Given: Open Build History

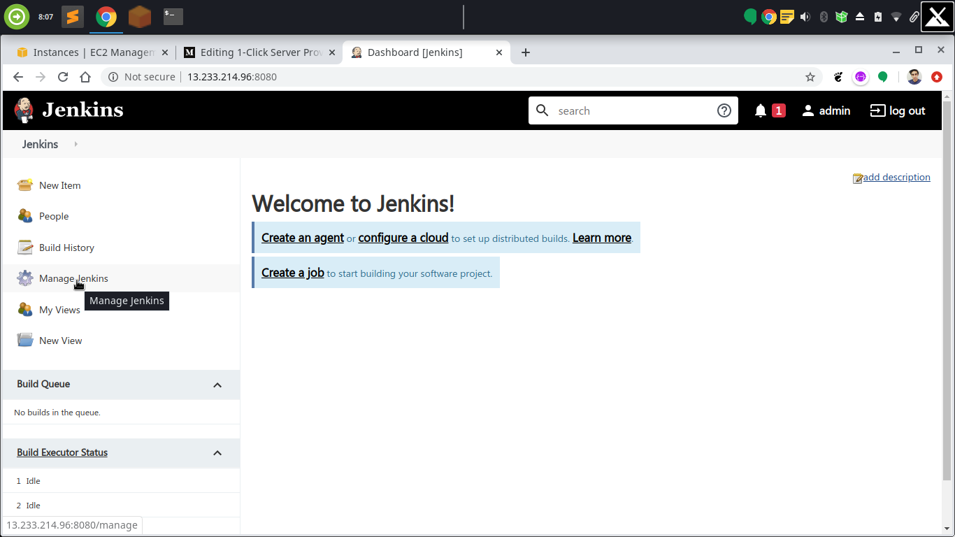Looking at the screenshot, I should point(66,247).
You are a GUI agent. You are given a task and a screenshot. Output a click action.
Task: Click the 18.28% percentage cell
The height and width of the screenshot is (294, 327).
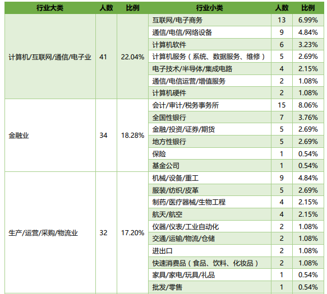[x=132, y=136]
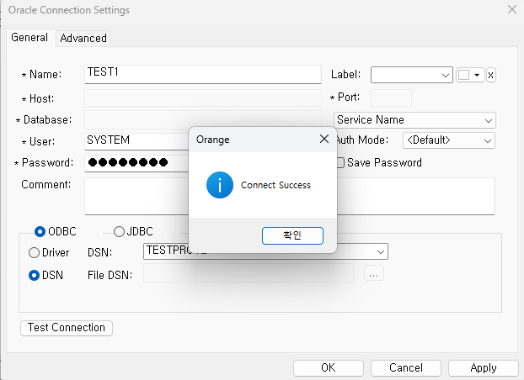Click the blue info icon in the dialog
Image resolution: width=524 pixels, height=380 pixels.
[219, 185]

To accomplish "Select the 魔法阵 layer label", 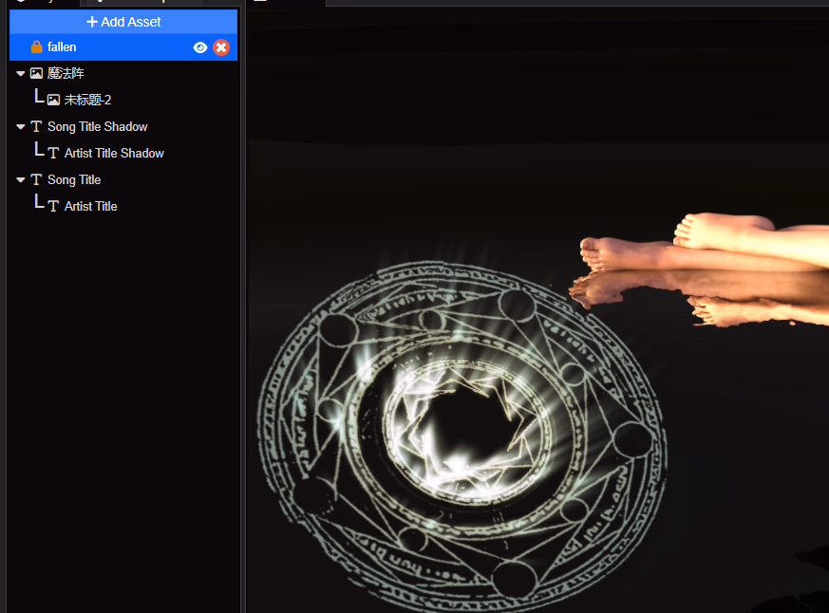I will [x=66, y=73].
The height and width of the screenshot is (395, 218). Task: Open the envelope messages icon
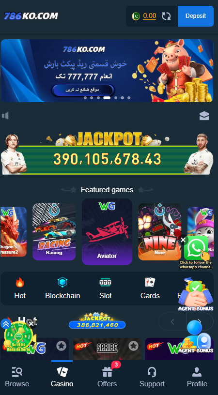click(204, 116)
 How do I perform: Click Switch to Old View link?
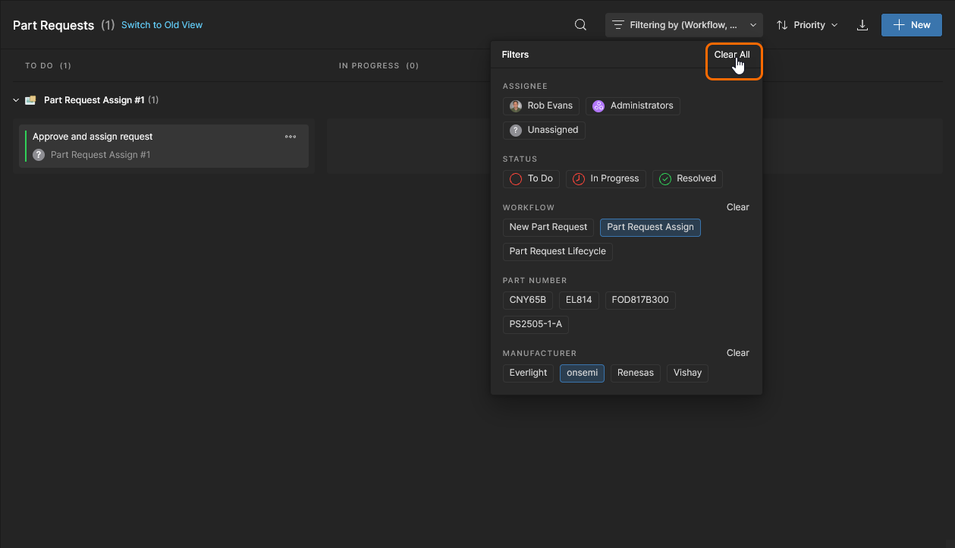coord(162,25)
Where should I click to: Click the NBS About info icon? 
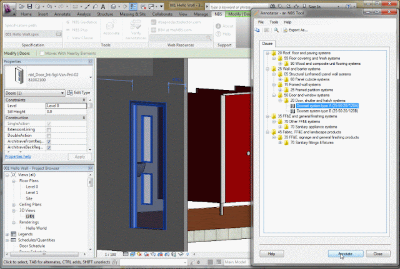coord(218,26)
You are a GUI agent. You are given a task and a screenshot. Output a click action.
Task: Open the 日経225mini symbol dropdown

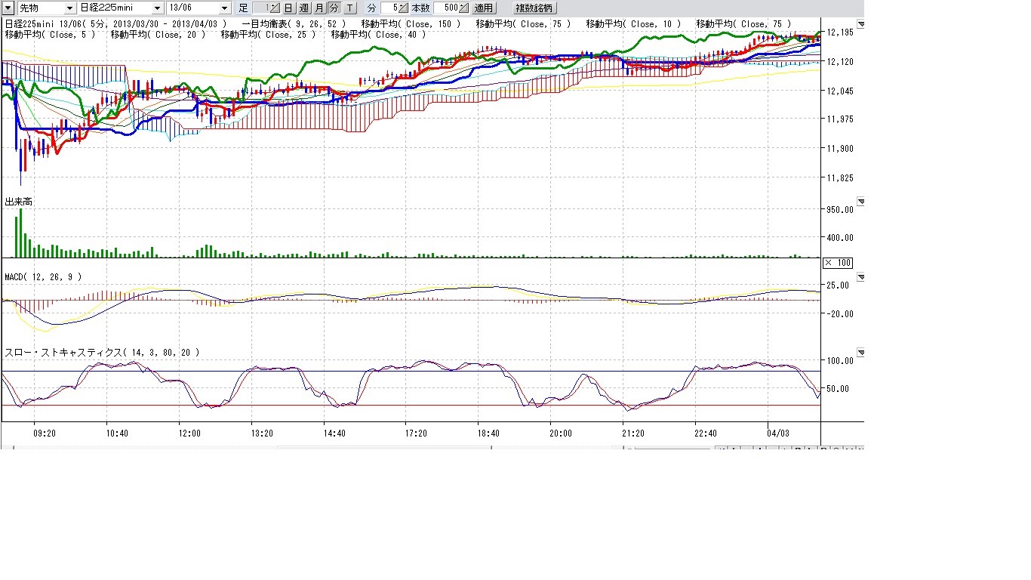point(157,8)
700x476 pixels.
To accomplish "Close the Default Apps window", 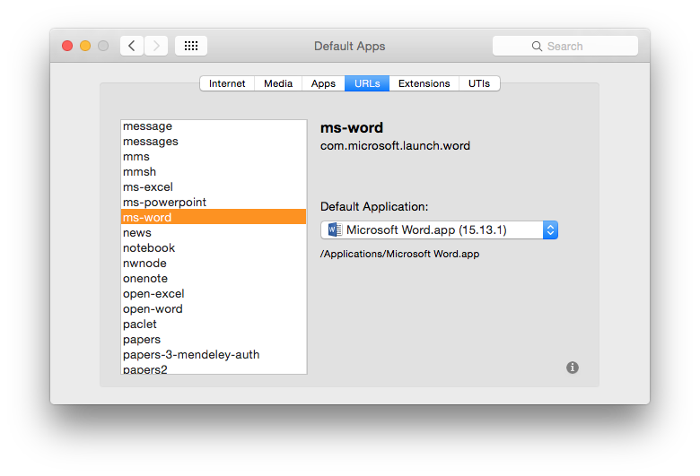I will [x=67, y=46].
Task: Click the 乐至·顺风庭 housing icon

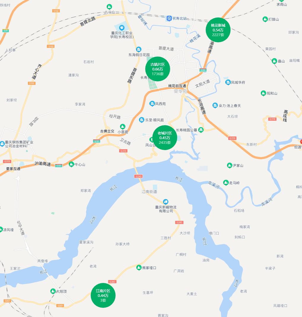Action: coord(142,120)
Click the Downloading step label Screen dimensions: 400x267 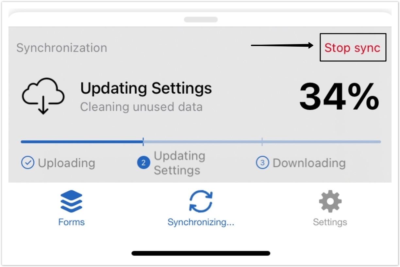point(309,163)
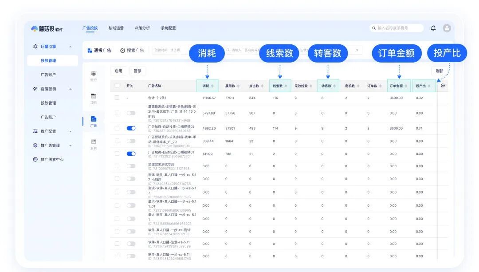Click the 启用 button

118,71
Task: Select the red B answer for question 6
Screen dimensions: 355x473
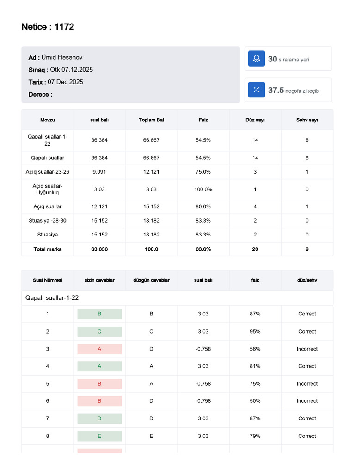Action: click(99, 401)
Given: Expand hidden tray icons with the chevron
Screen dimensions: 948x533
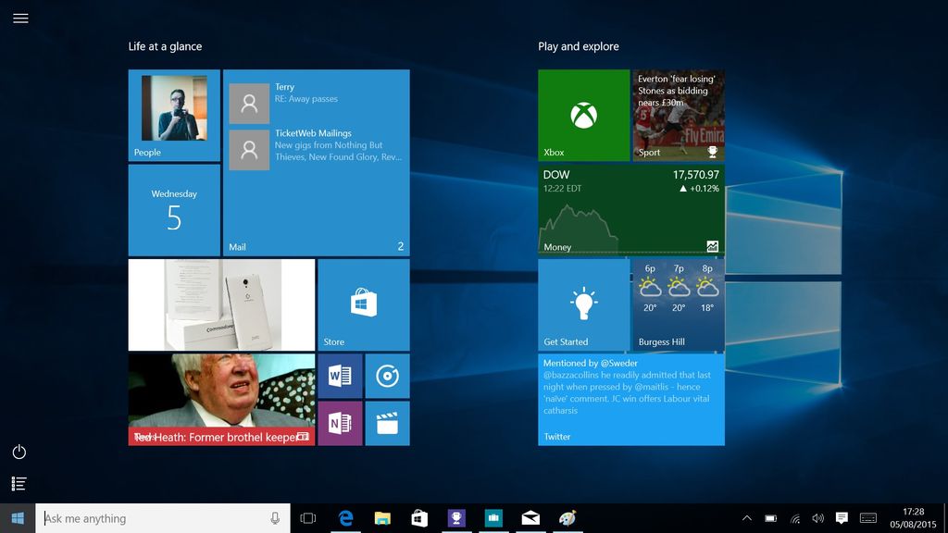Looking at the screenshot, I should click(x=747, y=518).
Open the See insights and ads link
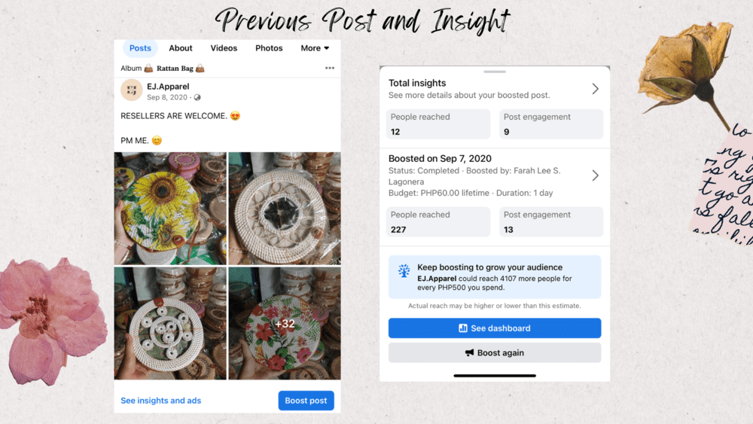 click(161, 401)

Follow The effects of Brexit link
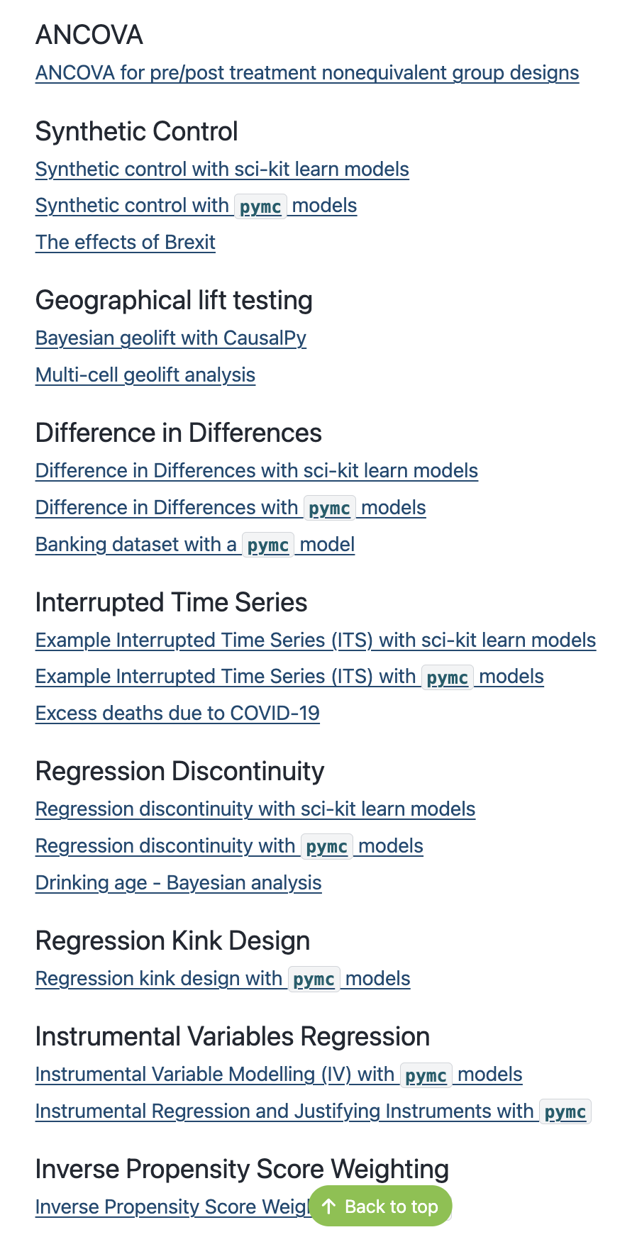[126, 243]
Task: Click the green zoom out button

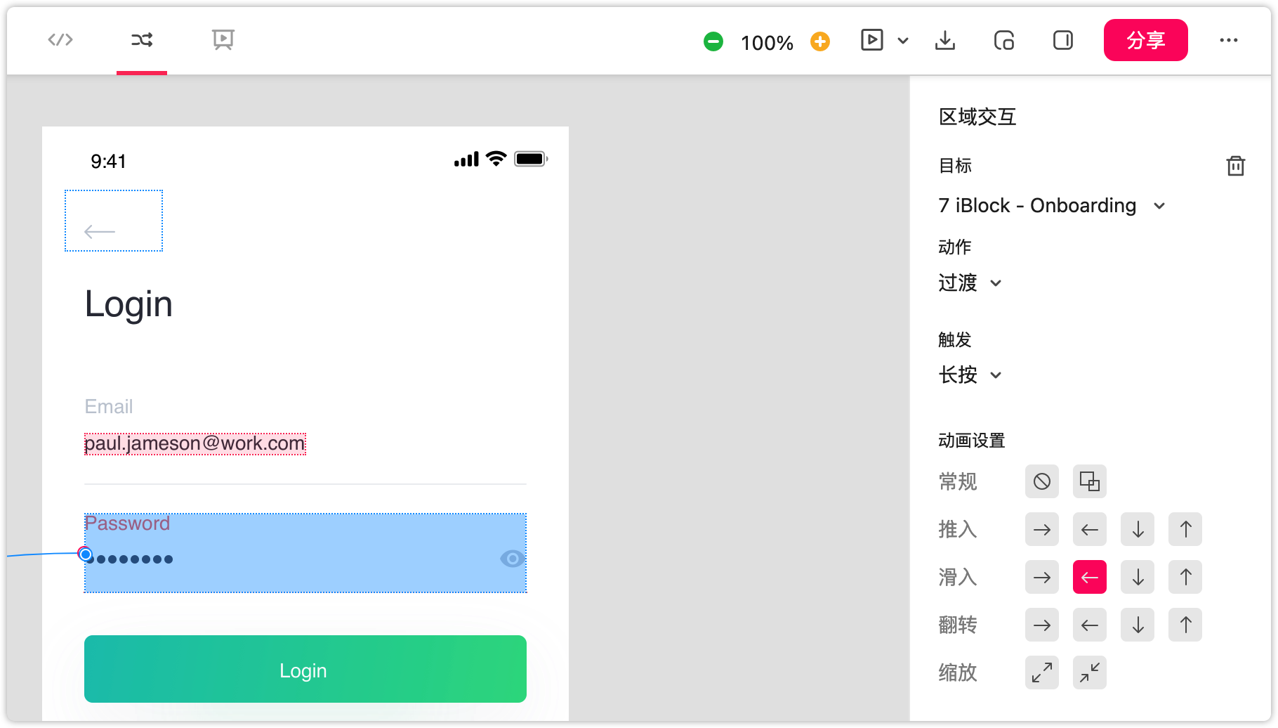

◇ ◇ ◇ ◇ ◇ ◇ ◇

### [Task description]
Could you repeat, exactly and with nothing else, the lines from the one containing "Follow The effects of Brexit link" through the last line of the records above, leaving out the pictures?

### [Exercise response]
Follow The effects of Brexit link
[126, 243]
Task: Click the green zoom out button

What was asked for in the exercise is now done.